PAGA was passed in 2004 in the face of blistering opposition from the Chamber of Commerce, which spun the legislation as the “sue your boss bill.”  Before suing your boss, however, PAGA requires a plaintiff to exhaust administrative remedies by notifying the employer of the alleged violations of the Labor Code.  Notably, PAGA also mandates that 75% of any recovery of penalties goes back into the state’s coffers through the Labor and Workforce Development Agency (LWDA).  Essentially, PAGA deputizes private attorneys to collect the state’s money for it from employers that have violated the law.

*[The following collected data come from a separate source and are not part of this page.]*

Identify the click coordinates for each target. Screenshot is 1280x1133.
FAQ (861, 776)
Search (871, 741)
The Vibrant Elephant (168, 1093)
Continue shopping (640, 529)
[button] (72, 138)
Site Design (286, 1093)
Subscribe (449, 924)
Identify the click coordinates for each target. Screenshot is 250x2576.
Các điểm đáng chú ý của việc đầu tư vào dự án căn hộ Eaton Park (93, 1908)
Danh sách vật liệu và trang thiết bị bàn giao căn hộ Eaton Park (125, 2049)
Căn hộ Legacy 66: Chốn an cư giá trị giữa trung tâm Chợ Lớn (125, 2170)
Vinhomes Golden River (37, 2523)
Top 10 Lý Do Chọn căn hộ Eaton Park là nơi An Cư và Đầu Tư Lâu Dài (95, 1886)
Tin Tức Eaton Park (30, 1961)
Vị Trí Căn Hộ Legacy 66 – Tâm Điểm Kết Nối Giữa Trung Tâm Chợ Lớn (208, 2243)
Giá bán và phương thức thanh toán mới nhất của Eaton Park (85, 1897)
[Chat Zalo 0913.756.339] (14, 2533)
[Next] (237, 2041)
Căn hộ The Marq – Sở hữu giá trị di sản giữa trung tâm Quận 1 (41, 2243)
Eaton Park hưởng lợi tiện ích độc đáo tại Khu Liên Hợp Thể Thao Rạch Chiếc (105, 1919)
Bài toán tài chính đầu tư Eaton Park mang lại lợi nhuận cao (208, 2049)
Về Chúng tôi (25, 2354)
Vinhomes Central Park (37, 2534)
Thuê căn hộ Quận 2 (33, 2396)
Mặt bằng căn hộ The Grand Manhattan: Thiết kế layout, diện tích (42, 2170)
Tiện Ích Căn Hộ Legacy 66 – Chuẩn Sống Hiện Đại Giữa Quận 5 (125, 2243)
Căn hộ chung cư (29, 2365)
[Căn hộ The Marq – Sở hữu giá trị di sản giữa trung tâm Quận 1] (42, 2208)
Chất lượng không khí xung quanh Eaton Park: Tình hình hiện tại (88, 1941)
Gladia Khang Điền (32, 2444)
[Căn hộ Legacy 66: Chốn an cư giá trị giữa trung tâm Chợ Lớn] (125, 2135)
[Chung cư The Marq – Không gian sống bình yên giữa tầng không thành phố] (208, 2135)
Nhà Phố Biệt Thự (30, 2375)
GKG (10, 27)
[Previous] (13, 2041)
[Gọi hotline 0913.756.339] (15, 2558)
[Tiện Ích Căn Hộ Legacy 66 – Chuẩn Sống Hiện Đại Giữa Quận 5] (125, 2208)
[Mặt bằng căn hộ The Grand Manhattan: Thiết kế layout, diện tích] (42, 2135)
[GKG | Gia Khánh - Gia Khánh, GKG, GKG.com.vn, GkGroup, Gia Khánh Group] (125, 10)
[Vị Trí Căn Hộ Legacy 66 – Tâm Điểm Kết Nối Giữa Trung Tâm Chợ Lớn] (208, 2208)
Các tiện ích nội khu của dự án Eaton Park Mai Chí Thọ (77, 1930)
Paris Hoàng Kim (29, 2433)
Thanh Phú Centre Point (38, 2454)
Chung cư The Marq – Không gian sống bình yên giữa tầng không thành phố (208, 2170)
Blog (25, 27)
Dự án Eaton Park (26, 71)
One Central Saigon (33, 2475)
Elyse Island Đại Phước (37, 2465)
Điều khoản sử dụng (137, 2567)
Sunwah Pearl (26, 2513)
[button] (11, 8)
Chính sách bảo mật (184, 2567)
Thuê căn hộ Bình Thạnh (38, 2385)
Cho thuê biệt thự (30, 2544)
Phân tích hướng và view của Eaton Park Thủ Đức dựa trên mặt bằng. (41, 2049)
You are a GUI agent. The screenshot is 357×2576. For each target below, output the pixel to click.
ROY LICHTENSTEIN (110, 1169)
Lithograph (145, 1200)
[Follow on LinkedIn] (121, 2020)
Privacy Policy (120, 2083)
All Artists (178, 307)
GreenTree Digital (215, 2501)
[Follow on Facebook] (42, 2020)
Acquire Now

In the years immediately following the bill’s passage, many lawyers did not even allege PAGA claims and questioned the value of adding them to their case.  Government involvement in the case might be complicated, especially for just a 25% share of the recovery.  Much has changed in the ten years since the bill’s enactment.  With class claims vanishing, PAGA claims may well provide the most potent (or only) leverage for workers pursing impact litigation.

With a decade of experience behind us, perhaps it’s time we begin studying PAGA’s impact.  To this end, I sent a Public Records Act request to the LWDA for information about PAGA payments made to the State.  What came back was interesting.

Through April 2013, the LWDA had collected $24,532,690.57 in PAGA penalties from 1,255 cases.  The payments range from small ($4.15) to large ($614,280).

I’m certain there are others out there with the skill and inclination to analyze this data in ways I have not imagined, and my hope is that this will begin a meaningful dialogue about PAGA and its future.

Next week I will post the updated numbers I have received from April 2013-August 2014.

About Christian Schreiber

Christian Schreiber is a partner at Chavez & Gertler, where he works primarily on class actions involving employment and consumer rights, civil rights, and financial services matters.